Errant missile sabotages Jokowi’s G20 diplomatic success

Amanda Hodge
US President Joe Biden greets Indonesian President Joko Widodo at the G20 summit in Bali on Wednesday. Picture: AFP
US President Joe Biden greets Indonesian President Joko Widodo at the G20 summit in Bali on Wednesday. Picture: AFP

It was all going so well for Indonesia.

A draft G20 communique had devised a masterful compromise on Russia’s war on Ukraine, Chinese President Xi Jinping had thrown off his wolf warrior coat revealing a leader ready to re-engage, and Indonesian President Joko Widodo was showing a new mettle on global affairs with a statesmanlike call for an end to the war.

A relaxed Joe Biden, fresh from not-disastrous midterm results, even declared he might stay in Bali.

Fears the Indonesian-hosted G20 leader talks would end in failure – the first to close without issuing a consensus statement – were slowly vaporising in Bali’s tropical climate.

All it took to up-end months of careful diplomacy was for an errant missile to overshoot Ukrainian territory by 6km and end up on Poland’s side of the border.

Hours later, Jokowi cut a lonely figure on a scheduled tour of Bali’s new mangrove boardwalk as the US President huddled in emergency talks with the leaders of the G7, and Russian Foreign Minister Sergei Lavrov winged his way back to Moscow.

By the time G20 leaders dribbled in late to the Ngurah Rai forest park for a photo of them all digging holes – unfortunate optics given the circumstances – the Indonesian leader had reverted to an earlier insistence the G20 was not the forum for global politics, notwithstanding his own foray into that arena a day earlier.

“The G20 is an economic forum, a financial forum and diplomat forum, not a political forum,” he said when asked about the missile attacks. “So here we talk about the economy.”

Indonesia was always facing an uphill battle to pull a successful G20 together in such a tense security environment.

Rightly or wrongly, the summit’s failure to produce a joint communique would have reflected on its ability to get the world on the same page, although in reality any blame lies with the composition of a group increasingly riven by rivalries and polarised national interests.

The fact it could bring so many leaders to the table and focus their minds on the most pressing issues of the day – nuclear escalation, food and energy insecurity, economic stability – was a minor miracle.
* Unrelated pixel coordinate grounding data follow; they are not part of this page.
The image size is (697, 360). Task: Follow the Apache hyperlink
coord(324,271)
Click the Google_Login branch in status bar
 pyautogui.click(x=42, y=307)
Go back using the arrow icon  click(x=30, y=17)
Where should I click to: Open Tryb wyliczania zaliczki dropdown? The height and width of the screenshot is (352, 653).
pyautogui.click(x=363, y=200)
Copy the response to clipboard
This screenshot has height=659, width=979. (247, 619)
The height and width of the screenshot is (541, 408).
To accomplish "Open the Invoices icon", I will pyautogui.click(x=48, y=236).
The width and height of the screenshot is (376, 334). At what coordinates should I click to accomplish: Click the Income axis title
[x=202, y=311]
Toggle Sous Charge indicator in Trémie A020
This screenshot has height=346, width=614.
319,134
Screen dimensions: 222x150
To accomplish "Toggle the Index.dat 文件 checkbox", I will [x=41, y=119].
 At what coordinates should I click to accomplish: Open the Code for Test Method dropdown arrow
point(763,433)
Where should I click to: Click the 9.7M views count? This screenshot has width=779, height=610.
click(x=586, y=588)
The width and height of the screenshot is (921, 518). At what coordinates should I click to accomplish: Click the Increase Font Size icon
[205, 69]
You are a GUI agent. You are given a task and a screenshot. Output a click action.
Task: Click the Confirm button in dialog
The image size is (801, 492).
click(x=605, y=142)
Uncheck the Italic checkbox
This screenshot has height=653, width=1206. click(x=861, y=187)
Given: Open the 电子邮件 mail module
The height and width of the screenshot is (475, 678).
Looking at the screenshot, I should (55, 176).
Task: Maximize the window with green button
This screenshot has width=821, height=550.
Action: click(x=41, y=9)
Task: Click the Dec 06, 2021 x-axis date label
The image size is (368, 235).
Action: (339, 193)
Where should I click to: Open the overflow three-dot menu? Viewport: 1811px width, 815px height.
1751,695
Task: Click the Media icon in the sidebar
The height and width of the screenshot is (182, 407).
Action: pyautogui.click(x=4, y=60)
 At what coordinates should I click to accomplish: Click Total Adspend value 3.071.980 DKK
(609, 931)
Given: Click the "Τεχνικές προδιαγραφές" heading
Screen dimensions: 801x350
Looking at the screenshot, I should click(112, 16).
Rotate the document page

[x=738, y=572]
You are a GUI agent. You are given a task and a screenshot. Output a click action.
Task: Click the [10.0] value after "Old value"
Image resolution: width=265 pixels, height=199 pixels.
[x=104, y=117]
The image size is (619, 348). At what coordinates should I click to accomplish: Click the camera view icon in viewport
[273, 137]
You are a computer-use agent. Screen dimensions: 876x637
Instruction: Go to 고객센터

Lavrov’s early exit from Bali – after Russian President Vladimir Putin squibbed on Jokowi’s invitation – was likely also a blessing, given that a showdown would likely have fractured the fragile consensus holding together the only G20 joint statement all year.

In the end, Indonesia pulled a rabbit out of the hat by saving the Bali leaders’ summit. But while there is no resolution to the Ukraine crisis, the G20 itself remains on life support.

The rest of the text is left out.